During his last release to a community correctional facility, it became apparent John needed permanent housing in the community to move on with his life. The Dismas Fellowship and a Catholic agency worked together to get John an apartment, and he was released from the halfway house. His Dismas friend asked him how he could help to get him started with this new phase of his life, and John said, “Help me with my kitchen.” The two of them ordered a complete set of kitchen utensils, topped off with a “Henkel” set of pots and pans. John always had a gift for cooking, and set about serving meals throughout the apartment building, each accompanied by a beautifully presented bouquet of flowers. 

“These pots and pans became my source of income, and my creative outlet as I cooked literally thousands of meals. They saved my life.” he said, “Giving is life-giving.”

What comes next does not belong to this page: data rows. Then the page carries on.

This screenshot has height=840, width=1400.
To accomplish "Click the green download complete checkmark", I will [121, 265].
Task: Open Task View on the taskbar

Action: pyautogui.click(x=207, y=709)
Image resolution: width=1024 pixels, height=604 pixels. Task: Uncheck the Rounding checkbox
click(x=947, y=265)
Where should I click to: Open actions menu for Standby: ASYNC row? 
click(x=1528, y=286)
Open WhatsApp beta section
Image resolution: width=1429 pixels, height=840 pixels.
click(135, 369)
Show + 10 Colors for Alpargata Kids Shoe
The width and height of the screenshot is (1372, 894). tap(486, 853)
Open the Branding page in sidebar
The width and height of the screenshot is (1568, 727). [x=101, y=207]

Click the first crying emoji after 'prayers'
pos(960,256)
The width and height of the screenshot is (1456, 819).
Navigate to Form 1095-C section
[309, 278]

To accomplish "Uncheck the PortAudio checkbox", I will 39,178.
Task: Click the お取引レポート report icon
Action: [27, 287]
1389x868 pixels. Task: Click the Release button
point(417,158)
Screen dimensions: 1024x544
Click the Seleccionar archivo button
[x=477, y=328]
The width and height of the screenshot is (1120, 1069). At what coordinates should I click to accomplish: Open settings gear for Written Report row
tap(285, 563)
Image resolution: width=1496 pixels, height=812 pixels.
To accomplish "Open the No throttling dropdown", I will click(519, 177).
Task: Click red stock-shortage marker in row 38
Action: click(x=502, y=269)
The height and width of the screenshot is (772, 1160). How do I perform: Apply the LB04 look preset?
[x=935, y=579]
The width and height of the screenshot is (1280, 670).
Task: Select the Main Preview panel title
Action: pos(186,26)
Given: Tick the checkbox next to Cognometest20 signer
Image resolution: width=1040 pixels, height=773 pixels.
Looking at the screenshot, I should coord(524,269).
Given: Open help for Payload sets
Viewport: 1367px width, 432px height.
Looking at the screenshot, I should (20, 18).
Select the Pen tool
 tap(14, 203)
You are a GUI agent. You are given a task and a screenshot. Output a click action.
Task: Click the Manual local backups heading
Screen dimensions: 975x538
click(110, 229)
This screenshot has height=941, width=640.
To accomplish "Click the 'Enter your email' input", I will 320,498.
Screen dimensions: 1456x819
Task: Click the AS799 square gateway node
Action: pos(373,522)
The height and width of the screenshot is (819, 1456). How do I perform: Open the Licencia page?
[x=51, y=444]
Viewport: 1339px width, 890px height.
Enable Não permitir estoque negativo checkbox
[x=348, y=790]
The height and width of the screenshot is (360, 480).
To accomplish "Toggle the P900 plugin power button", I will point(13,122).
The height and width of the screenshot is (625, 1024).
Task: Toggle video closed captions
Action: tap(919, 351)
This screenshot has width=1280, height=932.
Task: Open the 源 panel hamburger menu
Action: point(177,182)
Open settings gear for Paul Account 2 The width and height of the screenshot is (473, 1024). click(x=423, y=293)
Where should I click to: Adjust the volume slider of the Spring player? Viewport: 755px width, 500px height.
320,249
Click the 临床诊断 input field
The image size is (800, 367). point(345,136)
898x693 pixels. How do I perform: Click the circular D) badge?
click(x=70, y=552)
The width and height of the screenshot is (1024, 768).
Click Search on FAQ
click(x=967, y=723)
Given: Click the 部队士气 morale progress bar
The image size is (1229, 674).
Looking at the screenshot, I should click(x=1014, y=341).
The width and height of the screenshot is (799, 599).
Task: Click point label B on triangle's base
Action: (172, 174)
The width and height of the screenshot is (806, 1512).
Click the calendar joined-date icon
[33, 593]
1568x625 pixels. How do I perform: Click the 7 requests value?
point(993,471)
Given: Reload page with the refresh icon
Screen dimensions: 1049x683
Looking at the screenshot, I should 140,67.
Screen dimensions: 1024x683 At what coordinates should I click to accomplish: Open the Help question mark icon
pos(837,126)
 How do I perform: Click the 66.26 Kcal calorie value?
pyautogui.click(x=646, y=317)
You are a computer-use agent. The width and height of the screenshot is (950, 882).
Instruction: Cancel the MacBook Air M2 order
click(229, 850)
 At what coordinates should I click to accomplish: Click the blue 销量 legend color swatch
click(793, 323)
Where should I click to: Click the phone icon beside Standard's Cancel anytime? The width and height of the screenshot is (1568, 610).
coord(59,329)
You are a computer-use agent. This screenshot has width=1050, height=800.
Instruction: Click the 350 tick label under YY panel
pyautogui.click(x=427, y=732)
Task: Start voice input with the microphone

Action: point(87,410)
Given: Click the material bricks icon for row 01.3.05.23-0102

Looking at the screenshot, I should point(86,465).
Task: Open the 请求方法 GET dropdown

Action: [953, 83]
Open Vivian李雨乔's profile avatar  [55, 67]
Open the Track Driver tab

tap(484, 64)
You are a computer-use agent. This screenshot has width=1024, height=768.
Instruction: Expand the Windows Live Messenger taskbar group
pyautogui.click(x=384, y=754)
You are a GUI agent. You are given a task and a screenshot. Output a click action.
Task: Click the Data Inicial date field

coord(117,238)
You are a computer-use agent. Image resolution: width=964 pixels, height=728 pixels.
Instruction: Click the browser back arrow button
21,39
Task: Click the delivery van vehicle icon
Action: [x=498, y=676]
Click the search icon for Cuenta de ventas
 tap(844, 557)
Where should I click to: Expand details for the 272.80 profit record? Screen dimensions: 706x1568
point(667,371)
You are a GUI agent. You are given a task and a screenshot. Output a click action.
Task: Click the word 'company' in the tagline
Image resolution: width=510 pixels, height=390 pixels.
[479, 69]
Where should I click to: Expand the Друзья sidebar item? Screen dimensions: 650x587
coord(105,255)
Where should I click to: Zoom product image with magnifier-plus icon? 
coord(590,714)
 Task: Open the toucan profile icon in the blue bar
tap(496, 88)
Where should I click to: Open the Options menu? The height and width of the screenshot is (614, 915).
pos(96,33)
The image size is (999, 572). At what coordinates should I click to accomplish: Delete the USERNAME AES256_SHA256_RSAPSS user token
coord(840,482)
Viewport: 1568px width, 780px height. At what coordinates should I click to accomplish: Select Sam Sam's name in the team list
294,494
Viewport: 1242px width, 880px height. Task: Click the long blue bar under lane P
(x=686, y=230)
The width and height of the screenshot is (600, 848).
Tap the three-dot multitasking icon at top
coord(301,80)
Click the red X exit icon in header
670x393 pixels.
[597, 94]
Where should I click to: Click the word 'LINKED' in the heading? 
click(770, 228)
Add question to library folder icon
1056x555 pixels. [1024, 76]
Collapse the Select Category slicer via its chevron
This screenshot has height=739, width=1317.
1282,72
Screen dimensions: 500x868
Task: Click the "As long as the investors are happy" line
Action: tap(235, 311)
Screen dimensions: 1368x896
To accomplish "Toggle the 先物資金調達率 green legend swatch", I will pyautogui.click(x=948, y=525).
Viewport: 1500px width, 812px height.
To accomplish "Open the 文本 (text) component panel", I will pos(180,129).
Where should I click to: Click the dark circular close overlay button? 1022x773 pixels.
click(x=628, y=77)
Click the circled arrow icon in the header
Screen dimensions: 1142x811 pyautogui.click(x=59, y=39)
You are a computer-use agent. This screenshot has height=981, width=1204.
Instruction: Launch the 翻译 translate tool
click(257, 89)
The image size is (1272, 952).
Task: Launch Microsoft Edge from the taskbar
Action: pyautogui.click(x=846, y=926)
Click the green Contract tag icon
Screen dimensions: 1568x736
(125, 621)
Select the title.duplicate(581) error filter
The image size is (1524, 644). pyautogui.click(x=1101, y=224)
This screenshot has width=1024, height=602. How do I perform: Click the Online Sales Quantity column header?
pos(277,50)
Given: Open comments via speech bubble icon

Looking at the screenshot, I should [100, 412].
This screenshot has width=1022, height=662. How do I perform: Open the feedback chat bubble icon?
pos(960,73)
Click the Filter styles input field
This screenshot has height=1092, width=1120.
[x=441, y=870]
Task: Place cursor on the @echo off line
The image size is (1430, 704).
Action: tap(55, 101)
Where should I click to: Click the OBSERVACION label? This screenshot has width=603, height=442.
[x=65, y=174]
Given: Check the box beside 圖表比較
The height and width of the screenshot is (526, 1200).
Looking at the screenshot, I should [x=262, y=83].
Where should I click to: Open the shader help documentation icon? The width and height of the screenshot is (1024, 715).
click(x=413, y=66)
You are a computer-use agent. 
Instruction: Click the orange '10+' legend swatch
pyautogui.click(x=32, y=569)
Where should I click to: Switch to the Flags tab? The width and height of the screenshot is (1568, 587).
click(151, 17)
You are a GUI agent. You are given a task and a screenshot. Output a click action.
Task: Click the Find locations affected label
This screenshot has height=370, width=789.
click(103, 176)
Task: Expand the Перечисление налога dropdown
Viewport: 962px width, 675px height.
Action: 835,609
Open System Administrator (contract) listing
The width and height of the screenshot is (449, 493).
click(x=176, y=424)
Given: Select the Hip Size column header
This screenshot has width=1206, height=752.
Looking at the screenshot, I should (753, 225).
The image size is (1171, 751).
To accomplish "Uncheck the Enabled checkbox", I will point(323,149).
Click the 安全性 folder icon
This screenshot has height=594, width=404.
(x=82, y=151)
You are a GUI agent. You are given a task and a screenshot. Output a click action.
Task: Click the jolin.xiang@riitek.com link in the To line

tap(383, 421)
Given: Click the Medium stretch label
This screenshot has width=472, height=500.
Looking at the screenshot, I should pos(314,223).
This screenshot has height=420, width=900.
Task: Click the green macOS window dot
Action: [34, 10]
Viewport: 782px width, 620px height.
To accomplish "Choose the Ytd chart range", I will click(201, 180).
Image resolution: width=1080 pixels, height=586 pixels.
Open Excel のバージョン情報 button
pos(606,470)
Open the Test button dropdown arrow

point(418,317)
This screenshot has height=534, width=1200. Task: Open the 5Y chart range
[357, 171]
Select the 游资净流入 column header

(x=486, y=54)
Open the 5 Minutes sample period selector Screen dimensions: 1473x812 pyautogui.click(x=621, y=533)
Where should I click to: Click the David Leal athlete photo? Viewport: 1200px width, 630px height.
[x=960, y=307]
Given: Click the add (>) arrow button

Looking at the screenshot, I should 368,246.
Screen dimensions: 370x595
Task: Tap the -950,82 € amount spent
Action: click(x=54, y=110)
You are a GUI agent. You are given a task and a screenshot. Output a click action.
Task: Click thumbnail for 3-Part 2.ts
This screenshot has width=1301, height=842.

When he moved into the new apartment, John immediately connected with a kind man in the building, an addict who was dying. One night he went out into the courtyard and found his friend lying on the ground, trying to drag himself to his wheelchair. Lifting his friend onto the wheelchair, he offered to call an ambulance. His friend replied, “If you call an ambulance, then you are no longer my friend. I want to die.” John decided to let him have his wish and took him back to his apartment. The next day he went to see how he was, and when his friend saw him he smiled, and soon afterwards passed away. 

“I helped him carry out his wishes,” said John, “and this encounter was another life-changing moment. I knew my role in life was always to be on the side of the helpless.”

An elderly Anglican couple who welcomed John into their home also became a significant part of John’s journey of healing. Soon he was helping them around the house with tasks that age had made difficult for them. It was through them that John was introduced to “The Priory of the Cross,” the home of a religious community of monks called the Order of the Holy Cross. The first time he walked in the door of the Priory he saw an old monk sitting looking at him who said, “Well, you never know what awaits you when you open the door.” Not quite the greeting that John expected, and it stopped him in his tracks, but it was prophetic as John and the monk became close friends. Through the years they walked countless kilometers together, and the monk was unfailingly encouraging. 

“He was my father in a spiritual way,” said John. “I went from living with the label, ‘Dangerous Offender’ to having this mind-boggling responsibility for someone’s life. I had come to realize that my tapestry of dysfunction had hidden the threads of who I really am.” 

We never know what awaits us when we open the door, but it’s important we open the door. It’s important that we are part of the little moments of encouragement in someone’s life that help them to see the holy threads of who they really are.